Perl CPAN Made Easy

Posted by JD 03/15/2010 at 11:10

CPAN, the Comprehensive Perl Archive Network, contains 10,000+ different Perl modules. All of these work just about the same to get installed on a system. That’s because Perl programmers use a standard package for distributing software that includes the code, tests, and manual. Below I’ll show the general way to build and install most perl modules, including those with external, non-perl, dependencies. Then I’ll show how to automate this with CPAN.

Check the version of Perl you have installed. I’ve used the methods below on 5.6.x and later.

$ perl -v
This is perl, v5.10.0 built for x86_64-linux-gnu-thread-multi

CPAN Way to Install

First, be certain to update your CPAN module. This will also ask you to configure CPAN settings if this is your first time running cpan.

sudo cpan ‘CPAN

The general use of cpan is:

sudo cpan ‘Module::Submodule’ ‘Mod2’ …   ‘ModN’

So if you want to install Inline/MakeMaker.pm, run
sudo cpan ‘Inline::MakeMaker’

This command will install a perl module Inline::MakeMaker to the system for everyone to use. It will download the latest version of the module from CPAN (or a configured mirror), unpack it, check dependencies, warn of any missing dependencies, recursively download, build, test, install the perl dependencies, the build, test, and install the requested module. When it works, it works well and it is really very amazing.

There are other, older ways to accomplish the same things.

Issues with CPAN Installations

When there are issues, it is usually with an external dependency. For example, if you are trying to get access to MySQL, there will be an external C program that may be included in the Perl MySQL module. If you don’t have the expected C compiler on your system, then the build, test, install effort of cpan will fail. The error messages should be clear enough.

Sometimes there is a missing library. You’ll want to check your package manager for it, since we all know that installing programs or libraries from source is a good way to get into RPM/DEB package manager hell.

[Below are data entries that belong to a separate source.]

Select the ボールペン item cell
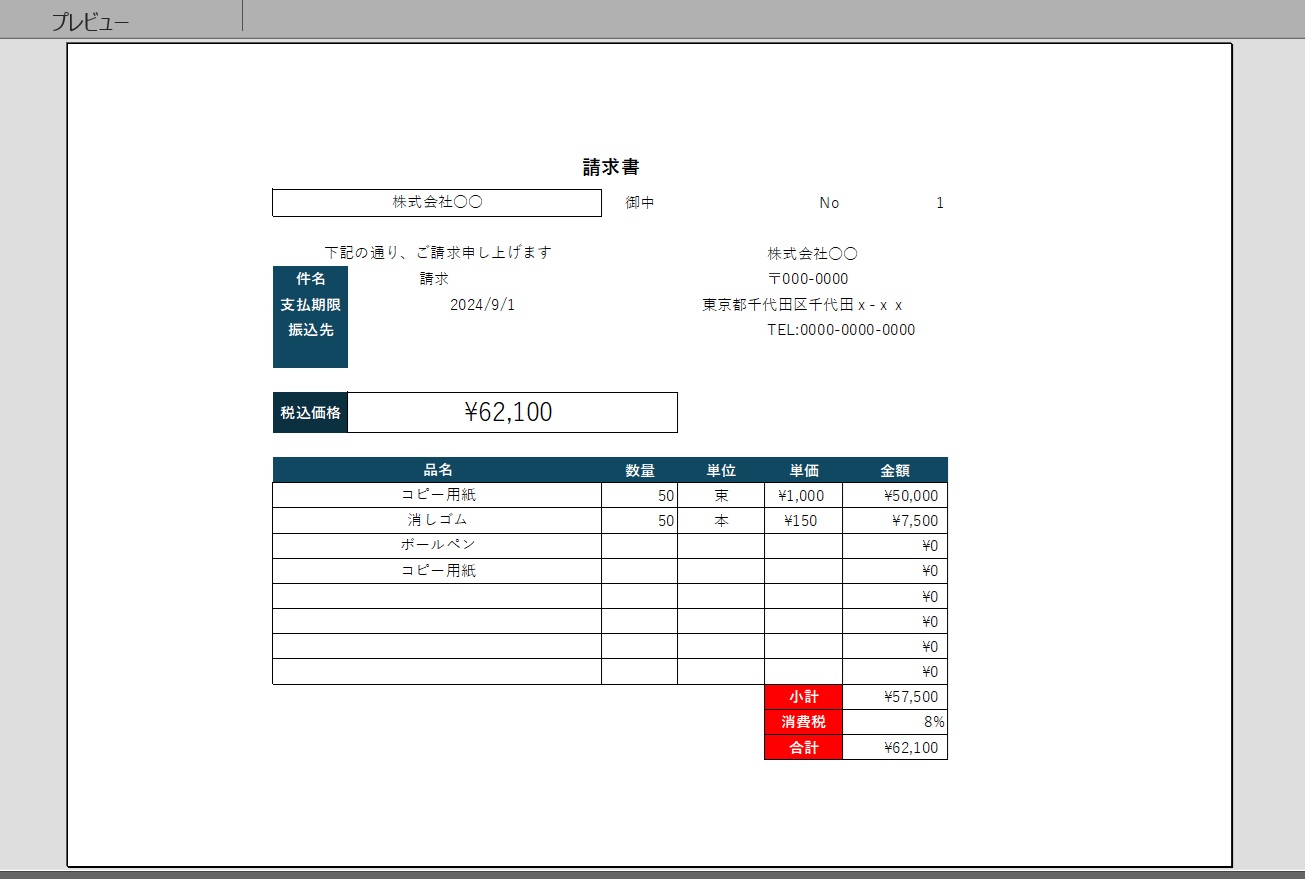[437, 546]
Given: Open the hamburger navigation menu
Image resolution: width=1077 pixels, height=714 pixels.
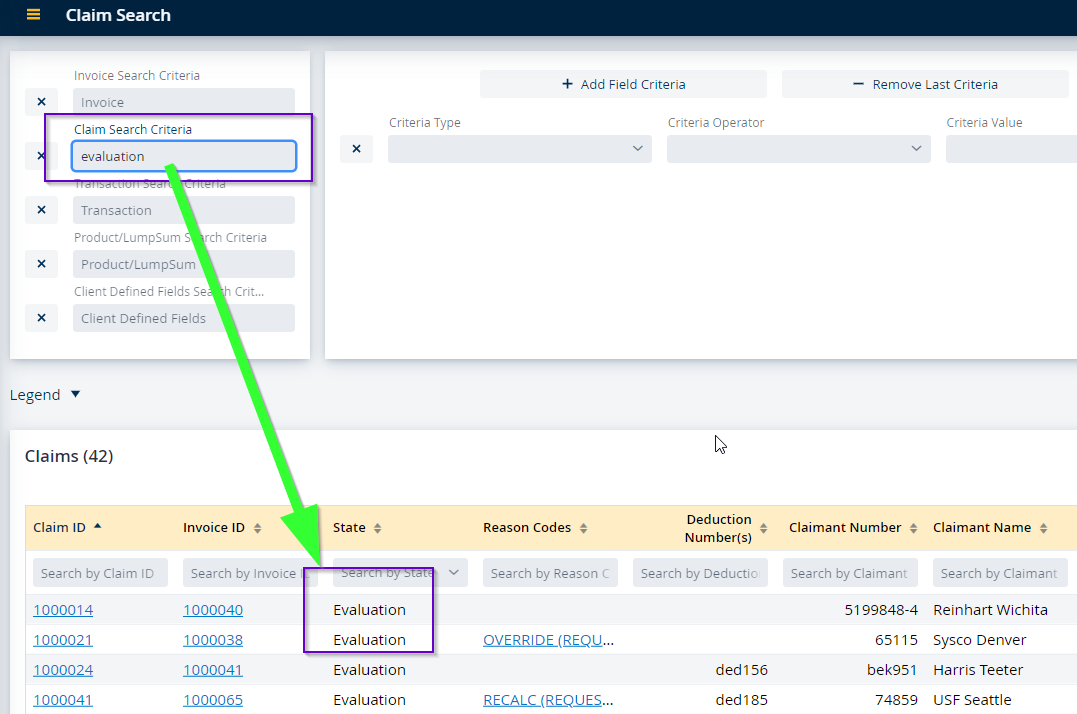Looking at the screenshot, I should (x=33, y=15).
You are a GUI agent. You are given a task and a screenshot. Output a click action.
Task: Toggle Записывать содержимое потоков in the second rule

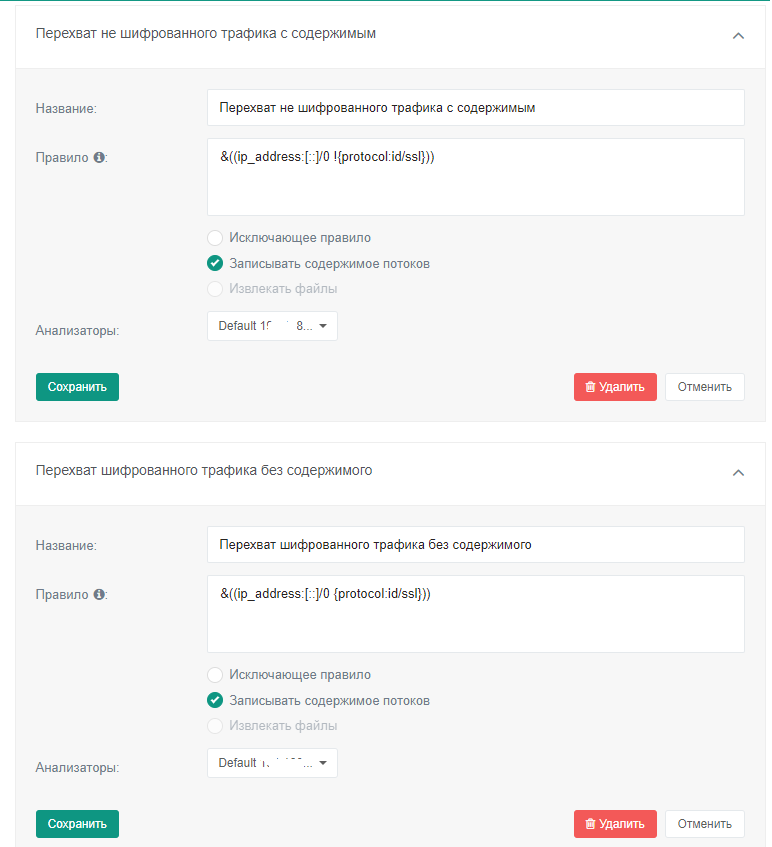(x=215, y=701)
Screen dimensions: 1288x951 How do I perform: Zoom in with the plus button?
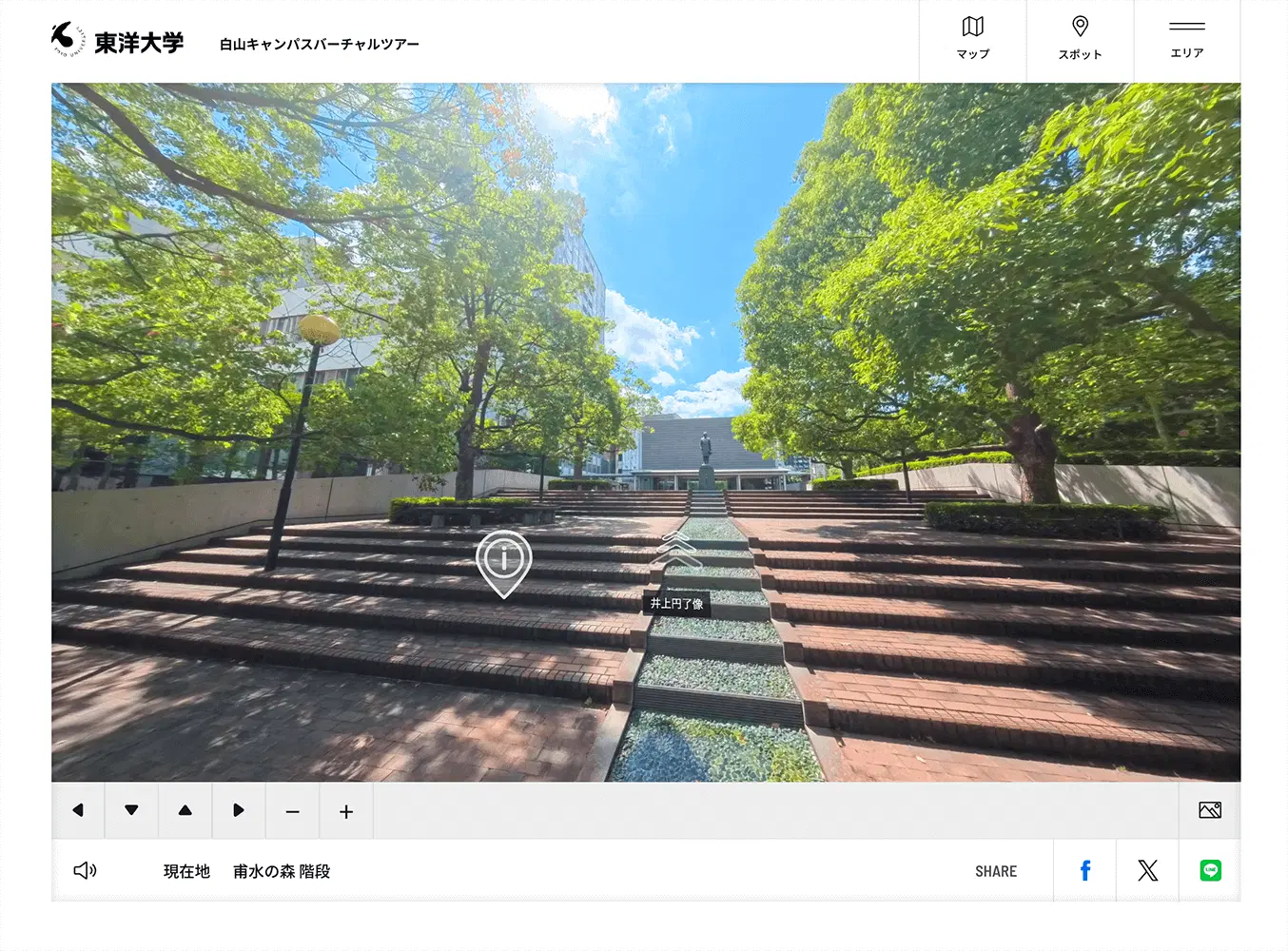(346, 811)
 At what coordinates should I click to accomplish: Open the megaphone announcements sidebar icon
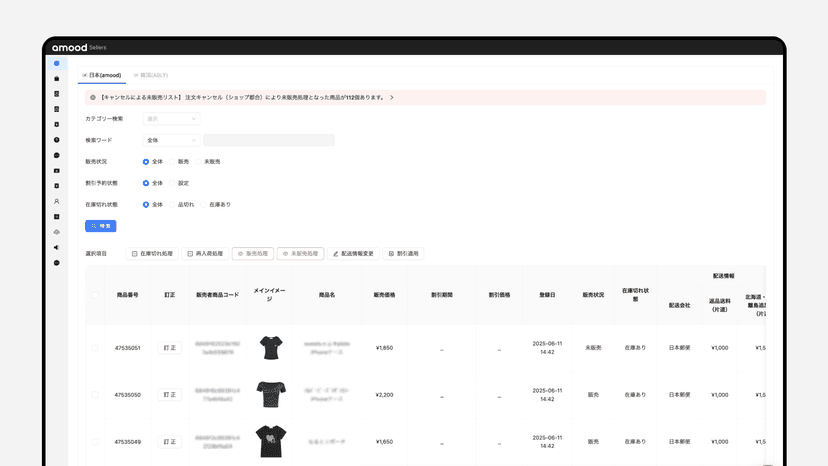[x=57, y=247]
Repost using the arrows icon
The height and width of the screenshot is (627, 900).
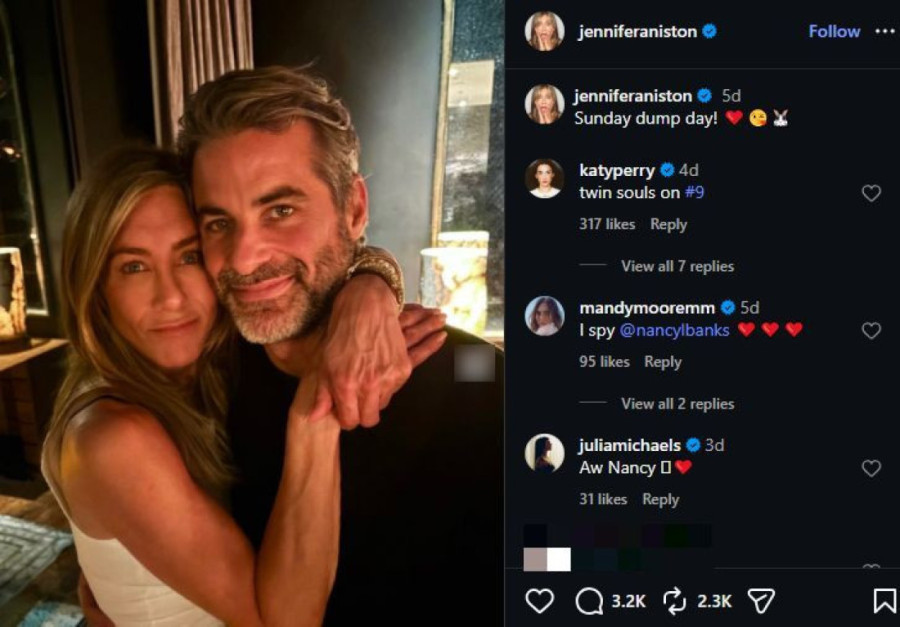tap(675, 600)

Tests Failing are sometimes the only error between you and an install. Sometimes that is because the test is broken. If there are 50 tests included for a perl module and only 1 or 2 are failing, it is likely you’ve found a test bug. Perhaps the test is missing a system check to determine that it shouldn’t run those specific tests. Anyway, you can edit the test script, find the failing version of the test then find where the error is. These tests are usually fairly simple pieces of code. Mine usually have either
: print “ok 7\n”;
or
: print “not ok 7\n”;
when there’s a non-good return $ret. Simple.

If you have any questions, here’s a really good and complete CPAN and Perl Module installation HowTo. I really like the part about using sudo, but only for installation.

Manual Perl Module Installs

Support you have a perl module in source format – JP-DBM-1.5.tar.gz or is could be named JP-DBM-1.5.tgz.

First, uncompress and untar it

tar zxvf JP-DBM-1.5.tar.gz

Then cd into the newly created directory
cd JP-DBM-1.5

Run the following commands to create a makefile for your system, build the module, test it, then install it system wide.

perl Makefile.PL
make
make test
sudo make install

Every Perl module works in exactly the same way. Every one of them. I suppose it is a little different on MS-Windows since the make program isn’t generally available there.

Each step will return a good/clean status or a failure. If there is a failure, the error message should be clear enough to tell whether it is a dependency issue or test failure or some other error. This method does not do all the things that the cpan module does, like automatic dependency downloads.

If you want to know how to use the module, the documentation is included inside it in pod format.

perldoc DBM.pm

will display the man-page-like documentation. It is customary to include an example use at the top in the SYNOPSIS section. Every method of the class should be clearly defined as should the usage. After a perl module is installed, the POD is placed in to the manpath too, so man JP::DBM will display the POD too.